Maybe nothing needs to be done here other than disable the config option
-- but I wanted to share this in case others are trying to figure out
what happened to their battery life.
There seem be more power regressions since then (at least on 5.15 there
is more blocking proper idle), so I'll try to find those as well, but if
this commit is reverted (or CONFIG_COMPACTION=n is in .config - probably
easier) on top of v5.9 the system seems to idle fine.
> # grep ^core_pwrdm /sys/kernel/debug/pm_debug/count | cut -d',' -f2,
> OFF:16,RET:2
Hope this helps someone...
Regards,
Merlijn
PS: v5.10 seems to use another 19mW if panel_sony_acx565akm is loaded
even when display is not active (maybe it doesn't suspend or something?
- could be fixed later, just noticed it for v5.10). I load it initially
to idle the display, but until I rmmod the modules, the module uses
quite a bit more power. This problem is not present in v5.9, so that is
another thing to chase down I guess... And then v5.15 uses another 12mW
more, for not yet uncovered reasons)
Hi Sebastian,
I don't know if this is something that requires any action currently,
but I wanted to report that I'm seeing some increased power draw on a
Nokia N900 with minimal userspace on Linux 5.10 (and the same happens on
5.15 it seems, so it doesn't seem to be resolved since). I tried to
bisect the problem but my initial attempt failed, because the problem
seems a bit racy or unpredictable.
Basically I boot a system to init=/bin/bash and run the following:
> modprobe panel-sony-acx565akm
>
> mount -t proc none /proc
> mount -t sysfs none /sys
> mount -t debugfs none /sys/kernel/debug
> mount -o rw,remount /
>
> echo 1 > /sys/kernel/debug/pm_debug/enable_off_mode
> echo 0 > /sys/class/backlight/acx565akm/brightness
>
>
> consoles=$(find /sys/bus/platform/devices/4*.serial/ -name console)
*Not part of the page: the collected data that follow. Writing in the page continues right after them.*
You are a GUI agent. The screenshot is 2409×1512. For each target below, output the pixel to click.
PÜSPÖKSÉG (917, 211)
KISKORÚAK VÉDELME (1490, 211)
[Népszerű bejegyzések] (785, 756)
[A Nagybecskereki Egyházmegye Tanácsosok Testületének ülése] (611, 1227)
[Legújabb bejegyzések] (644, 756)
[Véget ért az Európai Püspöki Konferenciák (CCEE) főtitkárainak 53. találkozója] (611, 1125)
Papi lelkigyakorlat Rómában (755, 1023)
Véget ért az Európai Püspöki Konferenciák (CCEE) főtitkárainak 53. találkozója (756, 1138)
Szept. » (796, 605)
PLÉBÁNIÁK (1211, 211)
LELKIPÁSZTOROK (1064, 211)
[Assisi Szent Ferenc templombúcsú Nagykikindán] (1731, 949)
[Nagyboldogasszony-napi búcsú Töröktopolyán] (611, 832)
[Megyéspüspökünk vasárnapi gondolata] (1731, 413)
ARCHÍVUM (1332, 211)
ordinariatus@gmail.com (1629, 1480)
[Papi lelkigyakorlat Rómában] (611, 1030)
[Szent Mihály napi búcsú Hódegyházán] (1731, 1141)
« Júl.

> for console in ${consoles}; do
> echo N > ${console}
> done
>
> # Enable autosuspend
> uarts=$(find /sys/bus/platform/devices/4*.serial/power/ -type d)
> for uart in ${uarts}; do
> echo 2000 > ${uart}/autosuspend_delay_ms
> echo enabled > ${uart}/wakeup
> echo auto > ${uart}/control
> done
>
> # Configure wake-up from suspend
> uarts=$(find /sys/class/tty/tty[SO]*/power/ -type d)
> for uart in ${uarts}; do
> echo enabled > ${uart}/wakeup
> done
This loads the panel and then sets the brightness to zero, enables off
mode and idles the kernel console/serial.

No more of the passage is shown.